__TEXT SHOWN__:
------------------------------

ABOUT US  |  PRODUCTS  |  LIBRARY  |  PARTNERS  |  SUPPORT  |  NEWS  |  DOWNLOADS  |  ORDER  |  CONTACT
 
  You are here: Home > Library > White Papers
   

One-Shot Tasks Reduce RAM Usage

by Ralph Moore
smx Architect


Introduction

Many of the newer processors and SoCs have a significant amount of on-chip SRAM. Using on-chip SRAM is much faster than external SDRAM and, for some systems, may avoid the cost of external SDRAM and even having an external processor bus. Since SRAM uses much more chip space than NOR flash, optimizing on-chip SRAM usage is very important for both cost and performance.

In multitasking systems, each active task needs its own stack. Therefore, task stacks can require a major amount of RAM. To mitigate this problem, smx supports what are known as one-shot tasks. One-shot tasks run once from start to finish, then stop. When stopped, no information is carried forward to the next run. Thus, a one-shot task does not need a stack when it stops, and its stack is released back to the stack pool for use by another task. When a one-shot task is dispatched, the smx scheduler gives it a stack from the stack pool. Thus, a system with many one-shot tasks can operate with only a few stacks as long as only a few one-shot tasks need to run simultaneously.

Stopped smx tasks can wait at semaphores, mutexes, exchanges, etc - just like conventional suspended tasks, so there is no loss of flexibility. Starting a task takes the same length of time as resuming a task, so there is no loss of performance.


Theory

Ram Usage

Normally, it is necessary to have one stack per active task. There are two exceptions to this rule. One is the OSEK BCC1 one-shot execution model, which shares one stack between all tasks. It has serious limitations -- see the discussion at the end of this paper. The other exception is link service routines (LSRs). LSRs are another feature of smx that can be used to reduce RAM usage. They act like tasks, but run in the context of the current task and use its stack. For more information, see Link Service Routines.

------------------------------

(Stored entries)
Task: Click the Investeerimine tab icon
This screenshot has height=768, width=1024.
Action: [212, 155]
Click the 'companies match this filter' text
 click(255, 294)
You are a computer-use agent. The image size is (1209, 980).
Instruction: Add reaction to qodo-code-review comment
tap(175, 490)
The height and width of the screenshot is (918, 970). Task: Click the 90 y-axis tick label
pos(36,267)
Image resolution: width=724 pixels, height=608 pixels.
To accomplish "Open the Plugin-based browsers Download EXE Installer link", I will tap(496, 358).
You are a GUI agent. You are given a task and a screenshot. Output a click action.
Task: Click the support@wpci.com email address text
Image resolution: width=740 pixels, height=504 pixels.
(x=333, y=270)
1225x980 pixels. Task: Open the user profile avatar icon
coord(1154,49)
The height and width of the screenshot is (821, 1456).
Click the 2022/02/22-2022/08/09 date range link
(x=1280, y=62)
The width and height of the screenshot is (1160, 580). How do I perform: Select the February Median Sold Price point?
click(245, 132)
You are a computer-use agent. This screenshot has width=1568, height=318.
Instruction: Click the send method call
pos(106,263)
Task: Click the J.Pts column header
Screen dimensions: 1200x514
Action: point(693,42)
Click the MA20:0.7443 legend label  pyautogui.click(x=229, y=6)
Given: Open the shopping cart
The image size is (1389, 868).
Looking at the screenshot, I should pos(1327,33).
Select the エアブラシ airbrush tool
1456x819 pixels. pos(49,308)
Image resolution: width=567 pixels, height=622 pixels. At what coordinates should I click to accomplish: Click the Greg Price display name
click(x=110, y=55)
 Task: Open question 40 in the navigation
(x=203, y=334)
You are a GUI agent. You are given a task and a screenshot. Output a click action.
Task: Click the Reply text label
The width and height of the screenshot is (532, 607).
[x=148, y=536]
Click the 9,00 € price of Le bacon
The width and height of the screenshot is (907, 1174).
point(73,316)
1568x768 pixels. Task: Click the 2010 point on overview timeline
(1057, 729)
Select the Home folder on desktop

------------------------------

__TASKS TO PERFORM__:
- 1) According to the white paper on one-shot tasks, why does a one-shot task not need a stack once it stops? Answer in one to three sentences.
- 2) In the white paper on one-shot tasks, which execution model shares one stack between all tasks?
- 3) Decide whether each statement agrees with the white paper on one-shot tasks. Answer yes or no for each, and quote the words from the paper that decide it.
(a) Starting a task takes longer than resuming a task.
(b) Stopped smx tasks can wait at semaphores and mutexes.
(c) On-chip SRAM is slower than external SDRAM.

__OUTPUTS IN ORDER__:
- 1) A one-shot task runs once from start to finish and then stops, and no information is carried forward to its next run. Since nothing has to be kept between runs, its stack can go back to the stack pool for another task to use.

- 2) The OSEK BCC1 one-shot execution model.

- 3)
(a) No: "Starting a task takes the same length of time as resuming a task"
(b) Yes: "Stopped smx tasks can wait at semaphores, mutexes, exchanges, etc"
(c) No: "Using on-chip SRAM is much faster than external SDRAM"